=== Quoted text ===

Today and in the past number of egg production big and small failed and keep on failing because they could not and did not replace their buying flocks at the correct time.
This if it is today would lead to broken contracts made with customers because today to be in this business of supplying eggs one must have somewhere to deliver this product.
Hence, if the contract is awarded by whoever continuity may not be maintained again because of not being consistence with the supply of this product.
So far such farmers would equally fail to even feed any replacement pullets adequately as the income from egg sales of the near exhausted layers would be too low to maintain the old birds and young layers.
A situation of this nature makes things so difficult to re – gain normal production as well as attracting old customers.
Egg disposal becomes difficult and a farmer has to start looking for new customers and often these can only be got from distant places or outside towns.
This may result or results in extra transport costs and the farmer ends up wasting more time looking for alternative outlets instead of managing the farm.

=== Record extracts ===

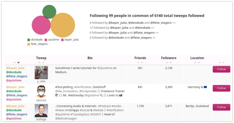Sort Tweep column ascending arrow
This screenshot has width=234, height=123.
tap(39, 63)
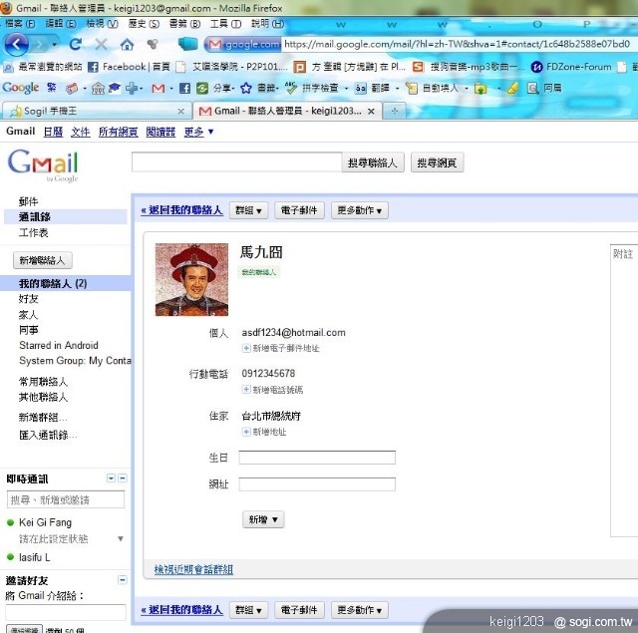Open chat options menu in 即時通訊 header
638x633 pixels.
[x=111, y=478]
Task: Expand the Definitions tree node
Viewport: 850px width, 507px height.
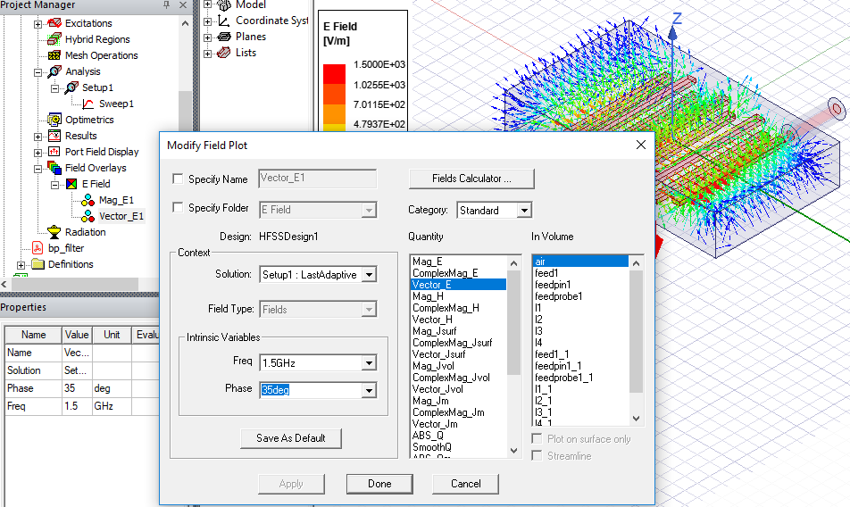Action: click(x=21, y=264)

===

● Stated task 1
Translate this sentence from the egg production text into Spanish: "Egg disposal becomes difficult and a farmer has to start looking for new customers and often these can only be got from distant places or outside towns."
● Stated task 2
For each statement, say whether the egg production text agrees, answering yes or no and quoting the words from the text that decide it.
(a) Low income from old layers can make it hard to feed replacement pullets adequately.
(b) New customers are usually found close to the farm.
(c) Looking for alternative outlets lowers the farmer's transport costs.
● Stated task 3
Resume the text on replacing laying flocks, starting after its last sentence.
The records aren't needed here.

● Exercise output 1
Dar salida a los huevos se vuelve difícil y el productor tiene que empezar a buscar nuevos clientes, y a menudo estos solo se pueden conseguir en lugares lejanos o en otras ciudades.

● Exercise output 2
(a) Yes: "as the income from egg sales of the near exhausted layers would be too low to maintain the old birds and young layers."
(b) No: "often these can only be got from distant places or outside towns."
(c) No: "This may result or results in extra transport costs."

● Exercise output 3
As the situation worsens such farmers abandon egg production all together. In a situation when egg marketing becomes more competitive i.e. when production (supply) is higher than the demand for eggs (markets become saturated) therefore, the need for planned production will and shall be necessary for any farmer wanting to stay in egg business.
To help a farmer establish continuity of egg supply and to allow for a steady income and put egg production on sound economic footing the farmer may or has to consider the following:
-Pullets start laying at approximately twenty one (21) to twenty two (22) weeks of age. They lay a year at least before their production reaches uneconomic level. It is the time when the income from egg sales will not pay for the food birds are eating, let alone other production costs.
– At this stage, the old (exhausted) layers must be sold and at the same time the new replacement pullets must be at the point of lay twenty two (22) weeks of age, ready to take over from the old layers. This will enable the farmer the necessary continuity of egg supply, which is vital in any successful marketing system of this nature.
– Pullets reach peak production (maximum number of eggs laid per day) at approximately thirty two (32) weeks of age, about ten (10) weeks after point of lay.
The situation mentioned above is where a farmer plans to order point of lay birds.
This situation is very ideal for most farmers because expenses of rearing day old chicks to point of lay is expensive, unless such a farmer has the capacity to rear day old pullet chicks to point of lay at the farm and not for sale at this point but for the purpose of replacing his aging birds.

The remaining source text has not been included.